**WRITTEN TASK**
Reproduce as a numbered list the part of the records that opens with the line containing "485x258 pixels. At" and closes with the line containing "pyautogui.click(x=463, y=77)", including both of those lines and dropping any blank lines. Leave the pictures out of your answer.

**TASK MATERIAL**
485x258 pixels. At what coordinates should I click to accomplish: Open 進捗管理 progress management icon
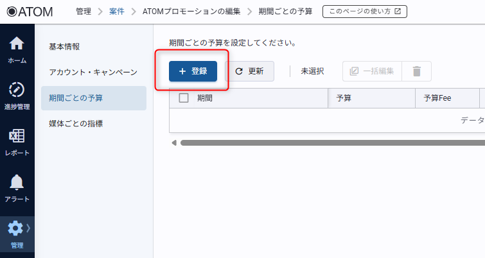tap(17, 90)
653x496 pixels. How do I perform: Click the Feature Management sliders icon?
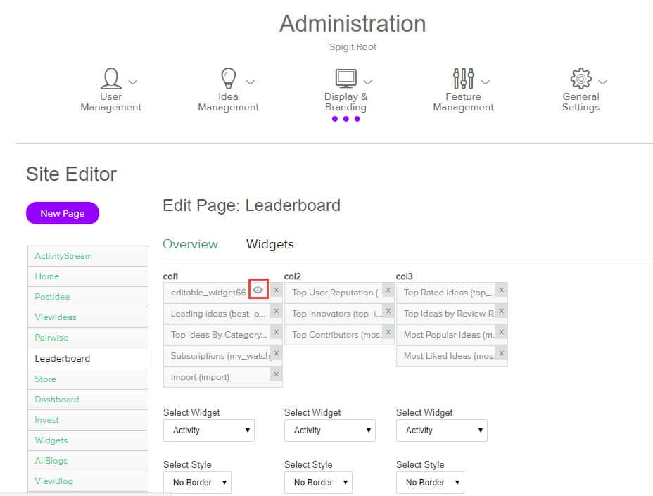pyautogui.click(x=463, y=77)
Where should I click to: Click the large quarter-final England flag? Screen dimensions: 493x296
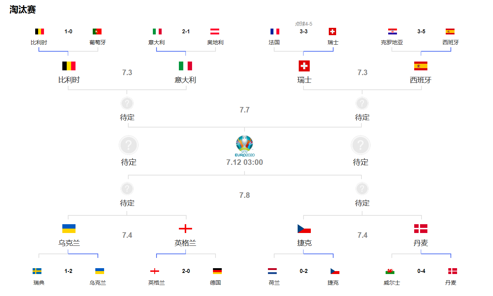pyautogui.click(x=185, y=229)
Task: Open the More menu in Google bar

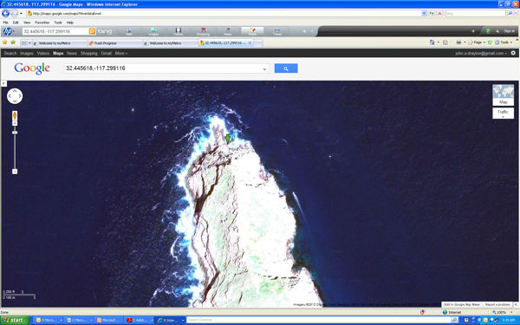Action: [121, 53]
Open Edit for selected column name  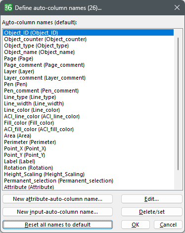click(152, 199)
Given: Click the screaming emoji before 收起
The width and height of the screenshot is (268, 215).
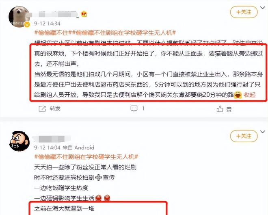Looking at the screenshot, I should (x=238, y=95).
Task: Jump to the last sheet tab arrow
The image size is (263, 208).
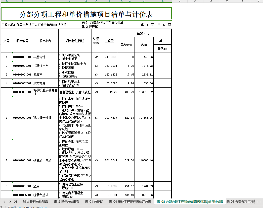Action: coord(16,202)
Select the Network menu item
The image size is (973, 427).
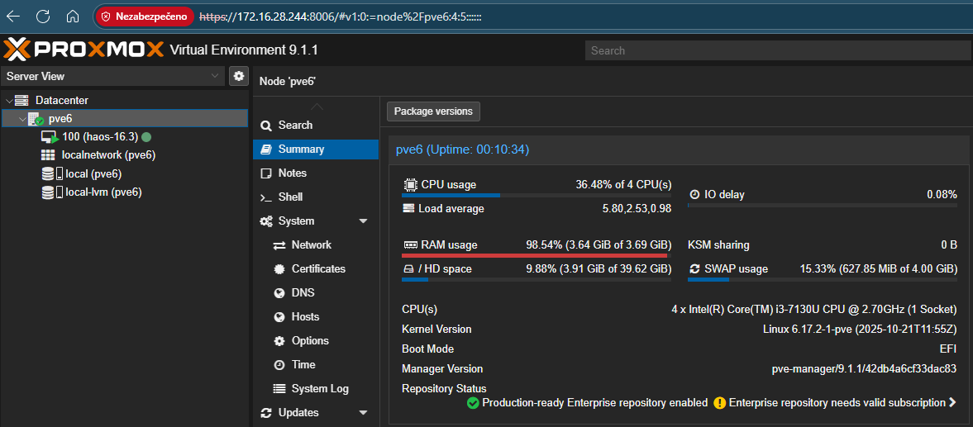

==

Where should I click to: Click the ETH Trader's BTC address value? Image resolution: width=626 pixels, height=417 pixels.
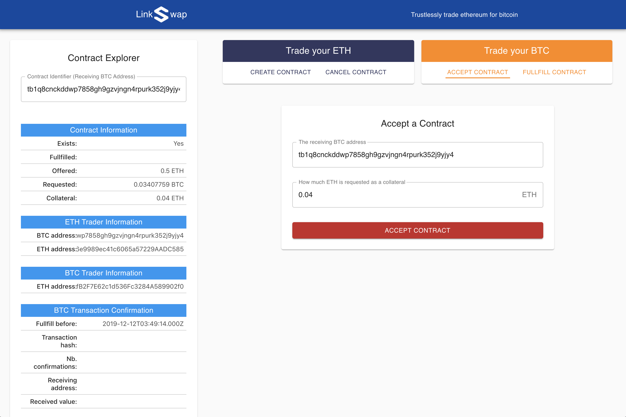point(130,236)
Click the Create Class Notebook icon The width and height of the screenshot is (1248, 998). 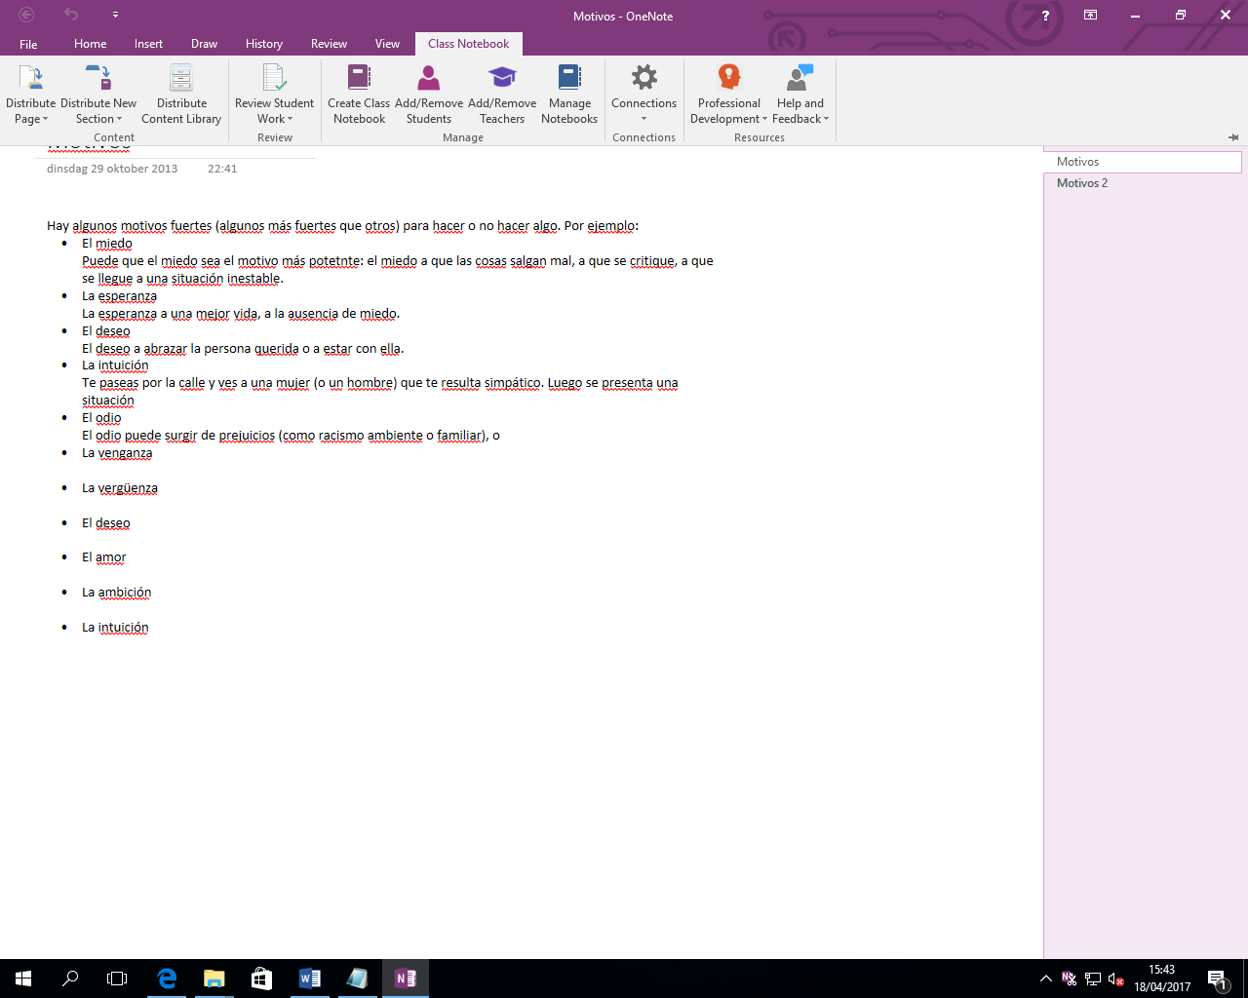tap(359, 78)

**WRITTEN RESPONSE**
1. 485x258 pixels. At what coordinates should I click to accomplish: Open 進捗管理 progress management icon
2. tap(17, 90)
3. 653x496 pixels. How do I perform: Click the Feature Management sliders icon?
4. pyautogui.click(x=463, y=77)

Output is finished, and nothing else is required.